***** Provided records *****

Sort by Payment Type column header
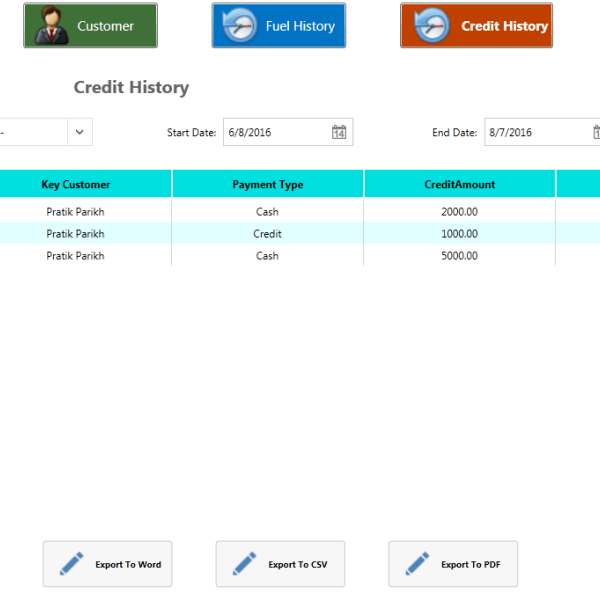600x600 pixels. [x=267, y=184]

*****
***** Provided records *****

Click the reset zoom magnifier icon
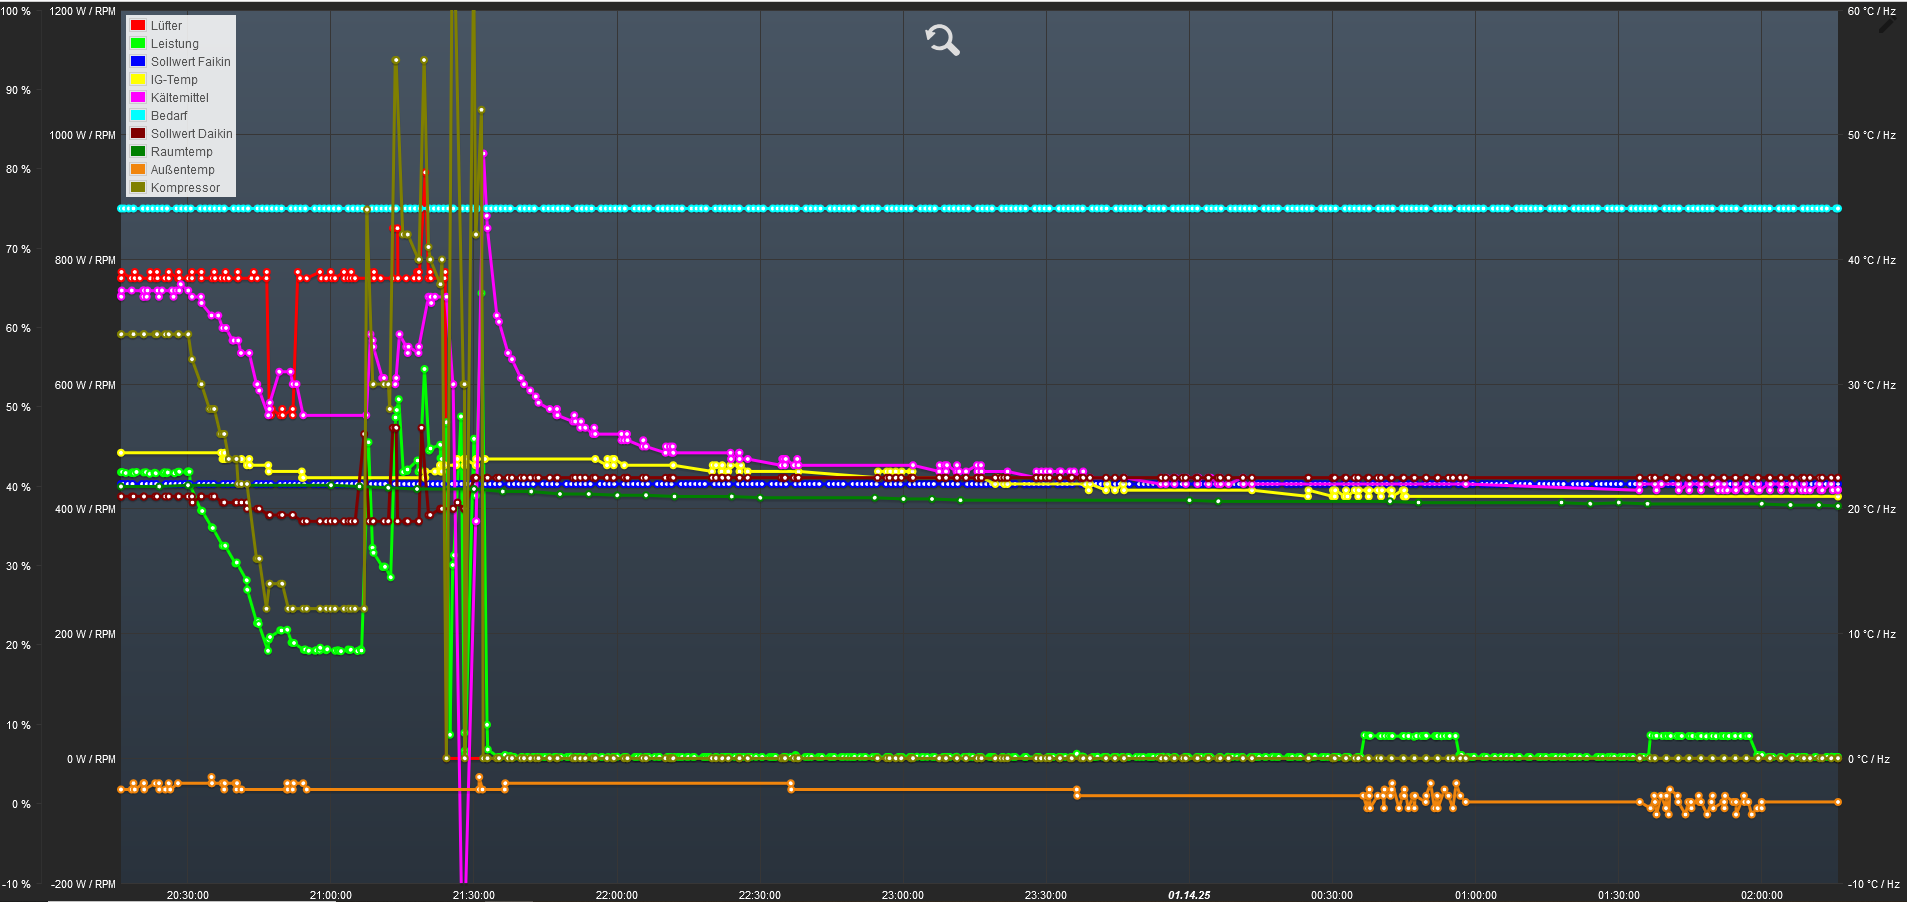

*****
***** Provided records *****

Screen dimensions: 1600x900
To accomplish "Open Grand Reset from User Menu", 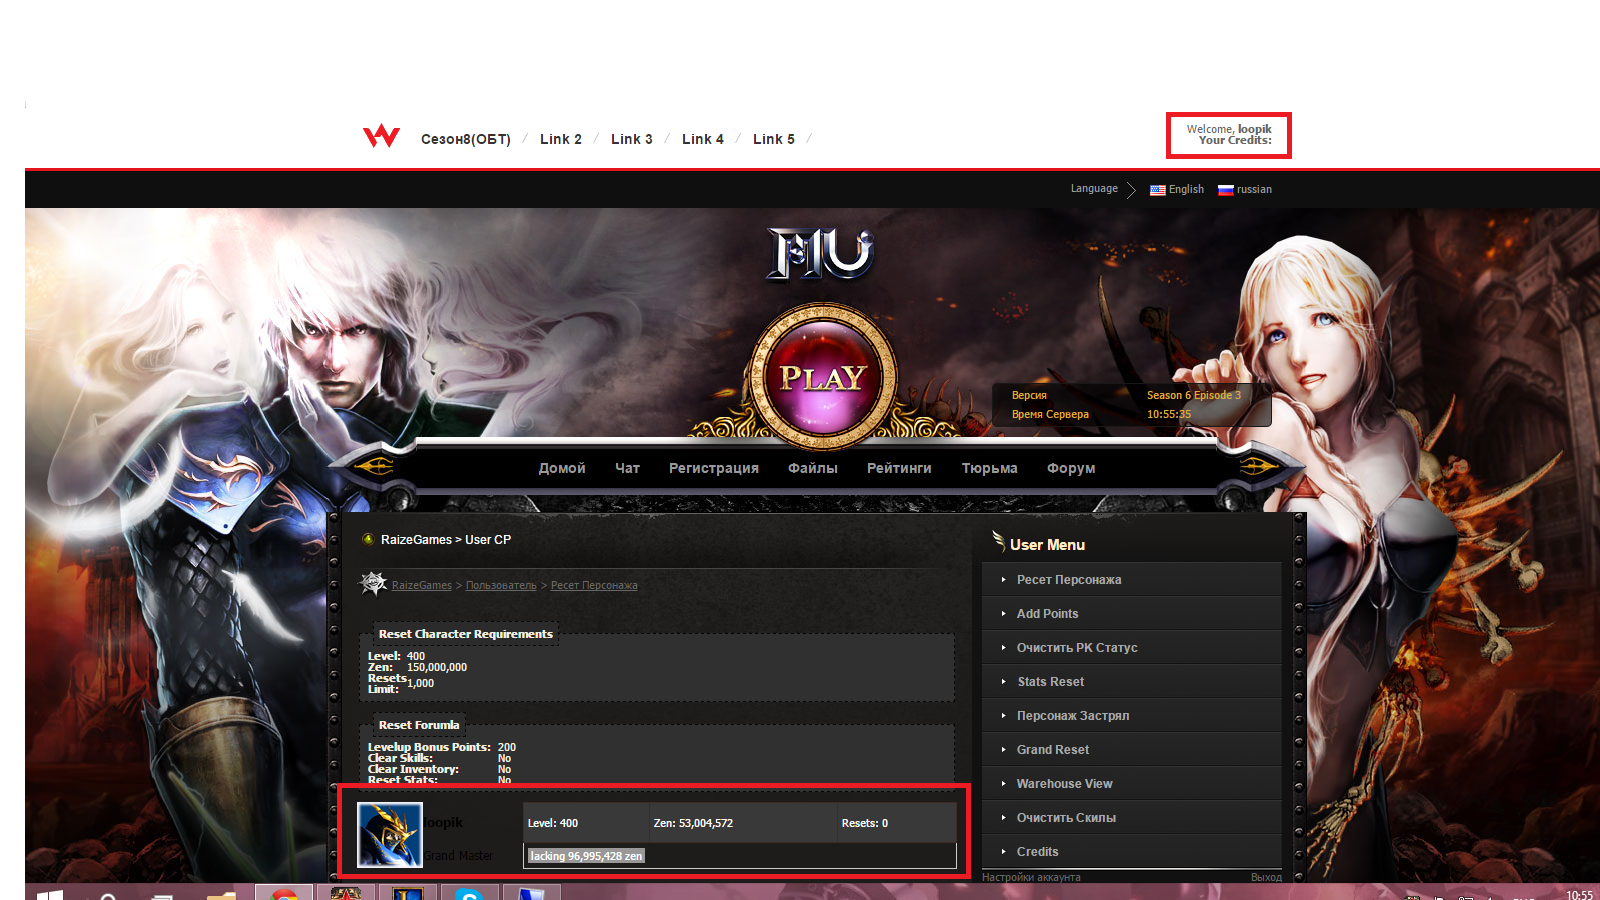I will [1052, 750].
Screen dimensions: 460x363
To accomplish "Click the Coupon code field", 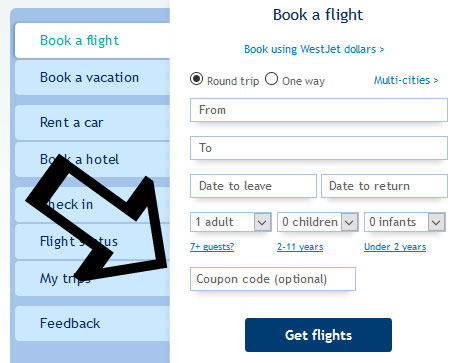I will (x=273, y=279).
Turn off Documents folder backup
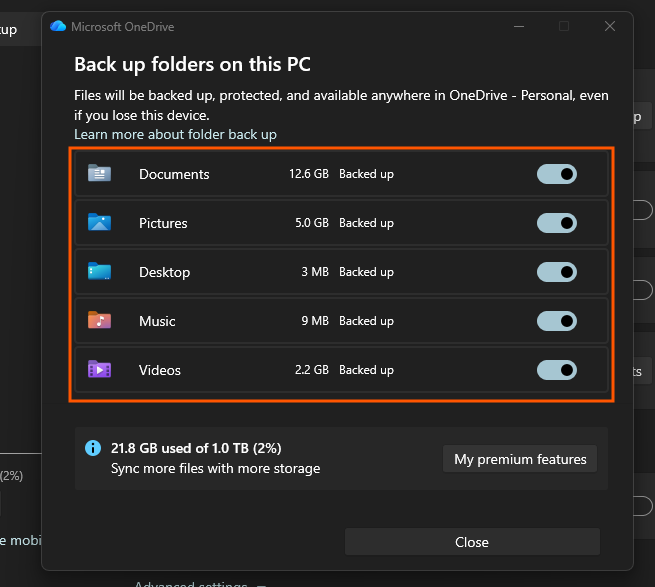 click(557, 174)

*****

> **Work instruction**:
Look through the data above. Each line containing the word "dimensions" needs to be copied.

> **The answer**:
Screen dimensions: 1600x900
Screen dimensions: 460x363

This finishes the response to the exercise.